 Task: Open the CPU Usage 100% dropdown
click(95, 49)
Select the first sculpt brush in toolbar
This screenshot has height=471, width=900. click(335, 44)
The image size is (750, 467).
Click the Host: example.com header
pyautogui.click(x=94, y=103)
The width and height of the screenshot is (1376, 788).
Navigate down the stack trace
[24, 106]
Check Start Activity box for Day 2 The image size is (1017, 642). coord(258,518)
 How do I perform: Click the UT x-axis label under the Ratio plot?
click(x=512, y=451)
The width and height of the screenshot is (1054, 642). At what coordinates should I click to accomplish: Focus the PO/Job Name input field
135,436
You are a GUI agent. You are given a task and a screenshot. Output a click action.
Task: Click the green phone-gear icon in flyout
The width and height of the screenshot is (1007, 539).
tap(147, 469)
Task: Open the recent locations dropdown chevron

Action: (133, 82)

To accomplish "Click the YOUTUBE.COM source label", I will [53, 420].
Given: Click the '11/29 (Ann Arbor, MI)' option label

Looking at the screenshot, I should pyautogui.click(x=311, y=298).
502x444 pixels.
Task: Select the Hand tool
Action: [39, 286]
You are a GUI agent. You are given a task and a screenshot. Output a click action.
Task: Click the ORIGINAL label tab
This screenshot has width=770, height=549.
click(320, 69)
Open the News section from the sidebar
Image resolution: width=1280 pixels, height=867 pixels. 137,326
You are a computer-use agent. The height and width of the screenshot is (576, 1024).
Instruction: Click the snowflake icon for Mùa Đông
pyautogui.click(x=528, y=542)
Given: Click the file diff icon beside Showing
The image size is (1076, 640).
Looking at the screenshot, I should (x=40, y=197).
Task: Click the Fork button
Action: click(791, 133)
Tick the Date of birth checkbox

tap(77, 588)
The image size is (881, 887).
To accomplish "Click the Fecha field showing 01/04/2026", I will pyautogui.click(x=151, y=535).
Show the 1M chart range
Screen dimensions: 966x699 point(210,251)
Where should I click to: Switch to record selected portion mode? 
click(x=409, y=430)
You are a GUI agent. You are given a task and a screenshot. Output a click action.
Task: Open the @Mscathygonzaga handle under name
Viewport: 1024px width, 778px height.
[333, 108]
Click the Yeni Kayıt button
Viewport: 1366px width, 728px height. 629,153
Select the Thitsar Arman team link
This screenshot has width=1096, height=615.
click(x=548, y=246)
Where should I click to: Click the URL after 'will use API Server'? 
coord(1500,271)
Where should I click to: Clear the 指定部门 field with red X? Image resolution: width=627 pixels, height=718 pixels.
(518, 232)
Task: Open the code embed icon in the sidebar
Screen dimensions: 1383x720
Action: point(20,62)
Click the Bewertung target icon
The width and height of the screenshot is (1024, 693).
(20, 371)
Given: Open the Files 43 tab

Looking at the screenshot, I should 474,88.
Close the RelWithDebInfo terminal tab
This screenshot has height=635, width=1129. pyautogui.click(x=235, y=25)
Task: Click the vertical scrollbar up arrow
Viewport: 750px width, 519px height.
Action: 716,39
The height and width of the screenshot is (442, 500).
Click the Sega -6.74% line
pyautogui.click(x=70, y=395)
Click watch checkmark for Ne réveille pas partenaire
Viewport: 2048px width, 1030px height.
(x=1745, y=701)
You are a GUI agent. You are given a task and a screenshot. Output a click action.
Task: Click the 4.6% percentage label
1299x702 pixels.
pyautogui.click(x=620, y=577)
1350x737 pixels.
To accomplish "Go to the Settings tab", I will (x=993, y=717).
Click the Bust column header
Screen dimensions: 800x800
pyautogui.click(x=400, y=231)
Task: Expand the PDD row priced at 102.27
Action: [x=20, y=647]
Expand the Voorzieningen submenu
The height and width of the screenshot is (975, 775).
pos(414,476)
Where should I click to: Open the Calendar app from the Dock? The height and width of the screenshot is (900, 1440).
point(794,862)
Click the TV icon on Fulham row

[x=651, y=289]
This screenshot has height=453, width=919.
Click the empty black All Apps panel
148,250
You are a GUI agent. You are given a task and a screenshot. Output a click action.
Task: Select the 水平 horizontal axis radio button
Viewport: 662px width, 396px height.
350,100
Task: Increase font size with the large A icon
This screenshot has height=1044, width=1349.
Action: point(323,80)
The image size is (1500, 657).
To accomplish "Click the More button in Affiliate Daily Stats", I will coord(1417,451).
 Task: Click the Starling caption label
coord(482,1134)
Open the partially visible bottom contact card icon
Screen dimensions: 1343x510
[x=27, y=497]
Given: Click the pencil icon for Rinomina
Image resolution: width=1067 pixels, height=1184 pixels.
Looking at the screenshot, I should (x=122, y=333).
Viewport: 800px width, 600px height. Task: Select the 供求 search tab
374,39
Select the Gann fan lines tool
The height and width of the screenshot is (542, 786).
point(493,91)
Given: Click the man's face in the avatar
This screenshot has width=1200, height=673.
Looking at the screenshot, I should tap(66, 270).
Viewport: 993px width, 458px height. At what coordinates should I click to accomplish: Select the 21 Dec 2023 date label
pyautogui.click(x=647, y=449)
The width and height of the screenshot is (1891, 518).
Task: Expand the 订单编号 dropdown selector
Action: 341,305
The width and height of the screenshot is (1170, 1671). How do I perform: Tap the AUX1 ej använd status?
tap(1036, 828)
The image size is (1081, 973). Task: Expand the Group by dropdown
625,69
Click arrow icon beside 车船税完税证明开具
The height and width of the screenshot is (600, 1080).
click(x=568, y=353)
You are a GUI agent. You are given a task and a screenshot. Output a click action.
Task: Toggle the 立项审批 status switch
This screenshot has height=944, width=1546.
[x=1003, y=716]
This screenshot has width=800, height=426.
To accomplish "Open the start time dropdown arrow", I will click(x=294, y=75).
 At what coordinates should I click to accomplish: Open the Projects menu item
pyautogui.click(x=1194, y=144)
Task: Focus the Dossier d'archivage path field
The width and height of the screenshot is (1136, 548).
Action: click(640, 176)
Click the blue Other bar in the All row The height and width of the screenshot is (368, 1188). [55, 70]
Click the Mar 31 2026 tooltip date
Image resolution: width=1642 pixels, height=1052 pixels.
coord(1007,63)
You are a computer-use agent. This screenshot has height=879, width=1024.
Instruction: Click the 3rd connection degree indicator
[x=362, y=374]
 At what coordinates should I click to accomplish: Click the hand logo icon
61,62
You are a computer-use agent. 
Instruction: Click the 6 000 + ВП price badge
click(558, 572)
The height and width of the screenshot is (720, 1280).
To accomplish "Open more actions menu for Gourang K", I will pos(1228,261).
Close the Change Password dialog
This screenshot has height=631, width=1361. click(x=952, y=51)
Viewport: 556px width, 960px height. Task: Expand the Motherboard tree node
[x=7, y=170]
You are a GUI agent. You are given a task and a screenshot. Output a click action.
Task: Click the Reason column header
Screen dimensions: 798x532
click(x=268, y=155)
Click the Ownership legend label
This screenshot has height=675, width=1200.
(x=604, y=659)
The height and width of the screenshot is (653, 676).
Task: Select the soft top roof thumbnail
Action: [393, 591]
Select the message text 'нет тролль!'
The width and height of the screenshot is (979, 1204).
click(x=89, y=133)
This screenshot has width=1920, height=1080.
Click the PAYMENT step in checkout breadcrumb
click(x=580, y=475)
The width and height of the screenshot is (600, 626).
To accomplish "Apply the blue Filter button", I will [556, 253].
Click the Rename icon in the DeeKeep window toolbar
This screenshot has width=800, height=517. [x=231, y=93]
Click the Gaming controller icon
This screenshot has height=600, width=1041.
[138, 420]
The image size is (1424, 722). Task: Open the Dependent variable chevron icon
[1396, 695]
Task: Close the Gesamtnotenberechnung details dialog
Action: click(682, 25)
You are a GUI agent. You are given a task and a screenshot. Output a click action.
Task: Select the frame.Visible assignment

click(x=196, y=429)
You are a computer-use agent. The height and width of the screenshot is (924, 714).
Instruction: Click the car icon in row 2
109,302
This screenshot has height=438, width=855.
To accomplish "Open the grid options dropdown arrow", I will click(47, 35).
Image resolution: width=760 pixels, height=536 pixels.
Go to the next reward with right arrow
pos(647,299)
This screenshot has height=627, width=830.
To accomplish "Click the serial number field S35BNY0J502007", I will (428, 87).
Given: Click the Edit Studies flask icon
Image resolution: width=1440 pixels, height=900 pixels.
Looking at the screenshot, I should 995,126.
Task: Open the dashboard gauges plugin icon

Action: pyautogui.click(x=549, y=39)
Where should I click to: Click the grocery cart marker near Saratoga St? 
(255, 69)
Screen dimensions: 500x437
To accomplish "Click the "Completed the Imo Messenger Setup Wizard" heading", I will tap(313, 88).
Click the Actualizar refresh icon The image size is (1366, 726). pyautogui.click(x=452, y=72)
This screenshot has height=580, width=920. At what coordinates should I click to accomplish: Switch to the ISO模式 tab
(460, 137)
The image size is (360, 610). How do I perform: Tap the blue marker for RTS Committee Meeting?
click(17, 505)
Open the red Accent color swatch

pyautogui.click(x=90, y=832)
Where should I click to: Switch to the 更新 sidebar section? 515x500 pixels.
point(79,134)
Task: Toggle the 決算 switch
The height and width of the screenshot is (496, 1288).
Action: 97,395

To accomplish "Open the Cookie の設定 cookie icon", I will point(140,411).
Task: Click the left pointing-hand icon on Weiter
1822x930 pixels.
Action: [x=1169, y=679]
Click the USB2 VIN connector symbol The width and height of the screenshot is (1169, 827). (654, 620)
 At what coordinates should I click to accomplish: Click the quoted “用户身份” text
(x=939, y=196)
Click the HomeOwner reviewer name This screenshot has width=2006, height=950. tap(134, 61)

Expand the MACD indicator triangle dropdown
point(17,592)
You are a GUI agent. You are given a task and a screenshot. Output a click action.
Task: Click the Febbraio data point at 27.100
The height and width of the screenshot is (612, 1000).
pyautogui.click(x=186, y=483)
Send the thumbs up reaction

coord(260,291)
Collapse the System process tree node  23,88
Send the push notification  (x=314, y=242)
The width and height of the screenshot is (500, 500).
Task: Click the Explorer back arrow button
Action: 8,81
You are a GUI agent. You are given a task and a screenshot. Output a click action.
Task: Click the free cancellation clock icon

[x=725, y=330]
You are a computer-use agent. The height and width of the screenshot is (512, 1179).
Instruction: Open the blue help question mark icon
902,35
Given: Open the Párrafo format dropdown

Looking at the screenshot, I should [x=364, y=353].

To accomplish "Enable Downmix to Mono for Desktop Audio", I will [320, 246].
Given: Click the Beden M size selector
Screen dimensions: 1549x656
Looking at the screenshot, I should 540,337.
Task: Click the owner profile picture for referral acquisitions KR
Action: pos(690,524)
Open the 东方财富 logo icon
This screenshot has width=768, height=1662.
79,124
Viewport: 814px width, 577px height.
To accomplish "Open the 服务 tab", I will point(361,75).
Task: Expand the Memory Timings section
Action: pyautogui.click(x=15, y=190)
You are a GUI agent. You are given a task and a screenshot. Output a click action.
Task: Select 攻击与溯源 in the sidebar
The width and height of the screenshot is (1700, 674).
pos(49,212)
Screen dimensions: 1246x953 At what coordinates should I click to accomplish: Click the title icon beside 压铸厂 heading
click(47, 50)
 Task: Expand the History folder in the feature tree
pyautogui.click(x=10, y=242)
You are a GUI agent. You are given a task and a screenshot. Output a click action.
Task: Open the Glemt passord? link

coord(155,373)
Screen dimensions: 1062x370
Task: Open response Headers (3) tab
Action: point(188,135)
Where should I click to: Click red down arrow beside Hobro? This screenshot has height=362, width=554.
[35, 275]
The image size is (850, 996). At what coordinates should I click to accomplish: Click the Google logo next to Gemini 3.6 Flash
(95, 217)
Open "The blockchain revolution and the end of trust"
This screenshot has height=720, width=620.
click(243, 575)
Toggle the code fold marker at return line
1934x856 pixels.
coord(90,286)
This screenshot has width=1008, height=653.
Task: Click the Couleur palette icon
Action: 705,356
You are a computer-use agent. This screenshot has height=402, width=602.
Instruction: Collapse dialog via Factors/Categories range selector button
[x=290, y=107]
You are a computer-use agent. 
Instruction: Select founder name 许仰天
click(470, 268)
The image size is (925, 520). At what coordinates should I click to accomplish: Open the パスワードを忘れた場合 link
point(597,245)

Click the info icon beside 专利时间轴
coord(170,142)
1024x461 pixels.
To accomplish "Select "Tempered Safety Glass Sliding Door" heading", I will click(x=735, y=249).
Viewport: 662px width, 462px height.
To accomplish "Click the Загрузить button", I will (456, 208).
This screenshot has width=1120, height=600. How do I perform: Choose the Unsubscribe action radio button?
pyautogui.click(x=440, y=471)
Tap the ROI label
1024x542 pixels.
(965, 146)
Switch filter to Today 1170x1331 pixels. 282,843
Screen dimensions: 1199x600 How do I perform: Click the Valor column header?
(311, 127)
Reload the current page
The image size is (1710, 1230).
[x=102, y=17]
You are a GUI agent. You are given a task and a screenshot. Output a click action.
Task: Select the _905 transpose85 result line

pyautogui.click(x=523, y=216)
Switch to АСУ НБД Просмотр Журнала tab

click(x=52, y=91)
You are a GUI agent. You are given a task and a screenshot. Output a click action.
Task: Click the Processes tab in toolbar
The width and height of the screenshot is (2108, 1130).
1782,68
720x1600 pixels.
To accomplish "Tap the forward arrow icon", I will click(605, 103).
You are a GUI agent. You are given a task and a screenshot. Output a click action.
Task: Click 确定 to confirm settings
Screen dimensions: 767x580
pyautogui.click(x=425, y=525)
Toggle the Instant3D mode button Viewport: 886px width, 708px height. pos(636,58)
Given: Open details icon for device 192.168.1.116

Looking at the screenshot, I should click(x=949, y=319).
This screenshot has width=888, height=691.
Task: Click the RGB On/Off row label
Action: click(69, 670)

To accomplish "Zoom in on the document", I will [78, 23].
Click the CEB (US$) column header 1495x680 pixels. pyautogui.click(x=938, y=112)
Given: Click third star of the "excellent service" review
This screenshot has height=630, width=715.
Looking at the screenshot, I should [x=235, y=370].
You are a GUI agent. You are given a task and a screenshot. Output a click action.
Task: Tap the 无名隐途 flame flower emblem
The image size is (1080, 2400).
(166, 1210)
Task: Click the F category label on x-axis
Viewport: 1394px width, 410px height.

[ASSIGNED TASK]
Reproduce each line from the records that contains the word "computer".

[RESULT]
You are a computer-use agent. The height and width of the screenshot is (576, 1024).
You are a computer-use agent. This screenshot has height=879, width=1024.
You are a computer-use agent. 
You are a computer-use agent. The height and width of the screenshot is (924, 714).
You are a computer-use agent. The height and width of the screenshot is (512, 1179).
You are a computer-use agent. This screenshot has height=402, width=602.
You are a computer-use agent. 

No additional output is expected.